If a friend or a stranger, reads one of my stories or longer works and says, ‘God, but that was good.’ or ‘That character’s really stayed with me,’ I’ve done what I set out to do.

Of course, as in life, we can’t always connect. Words can miss their mark. The reader and writer might clear their throats and cough some withering laughter into the rolling tumbleweed. There might be an honest, ‘I didn’t really get it,’ but more likely no one will mention it at all.  And that’s just fine.

When readers feel that place you drew with your words though – the orange that the prisoner refused to eat because it gave such colour to the blank cell; the way the grandmother with brittle bones picked up her granddaughter and swung her around and around; the moment when a stranger laid a hand on someone in deep grief – well, that’s why I keep on with this tangle of upset and joy we call writing.

Writers: Why rejection is good for you

A rejection letter ruins my day. And the closer I seem to get to finding an agent, the more those letters sting.

But rejection has an unexpected edge. It makes your work better.

Every time I get a rejection from a literary agent, I’m crumpled. The words, It’s not fair! kick through my head in a silent, red-faced tantrum. I find it hard to lift a smile. Everything seems heavy.

But my mope always sends me back to the screen. How can I make this thing sing? I try again.

Rejection shakes your work up; it fine-tunes it. It reimagines and reshapes things. It helps you create something a hundred times better than what’s been given the big thumbs down.

But God does it hurt.

There’s a world of difference between the amateur book that I first submitted three years ago. The story is different, the title too. Many darlings have been murdered, but not forgotten. All that telling rather than showing has been rooted out and shoved onto the slag heap.

But it was only by going back to that really rather rubbish book and sending it out again, that it got a new life.

A rejection letter from a literary agent has led me to a brilliant editor and mentor who’s helped me write a book with all the things that were missing from that first attempt. Pace, tension, character arcs – things I hadn’t even realised weren’t there. It was only by sending out my book again and getting rejected over and over that I found her.

She (and me) thinks my book is just about ready – one more scene to write, two more proofreads and then ping – I’m hoping that this book might earn itself a new R word. Representation.

* Post-script – I found representation just a few weeks after I wrote this blog post, and my novel The Maid’s Room has been published by Hodder & Stoughton.

What it’s like to finish writing a novel

It’s almost time to send my first novel out into the world again.

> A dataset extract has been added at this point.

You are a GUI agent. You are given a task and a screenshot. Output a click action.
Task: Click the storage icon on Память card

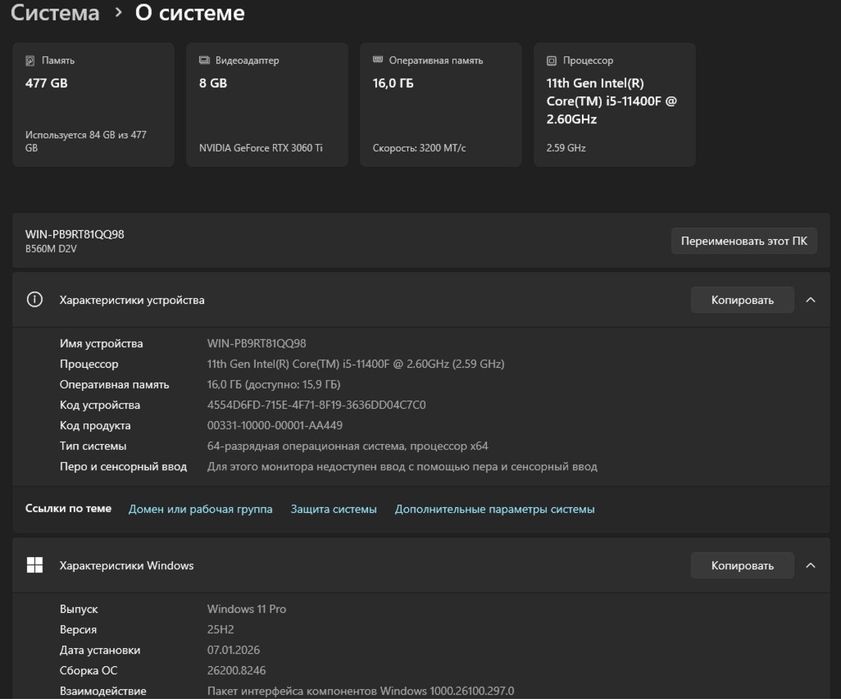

There’s nothing left to write on its pages.

There was the first draft. Then a literary agent met me and suggested changes. Next, came the second draft.

When the rejection came, I pushed the book into a drawer for a few months. Then somehow the book started niggling at me again. I found the will to push on with the third draft.

Another literary agent liked it, and what happened was this: a major rewrite and a new plot, resulting in draft number four. Cue good reactions from several literary agents, but still an all-round no.

Then one of the agents wrote back to me recommending an editor/mentor, and with her insights I’ve now completed the fifth draft. Let’s hope this draft is fabulous number five.

When Hannah Kent finished Burial Rites, she had a surprising reaction. (Admittedly this was her first draft, not her fifth).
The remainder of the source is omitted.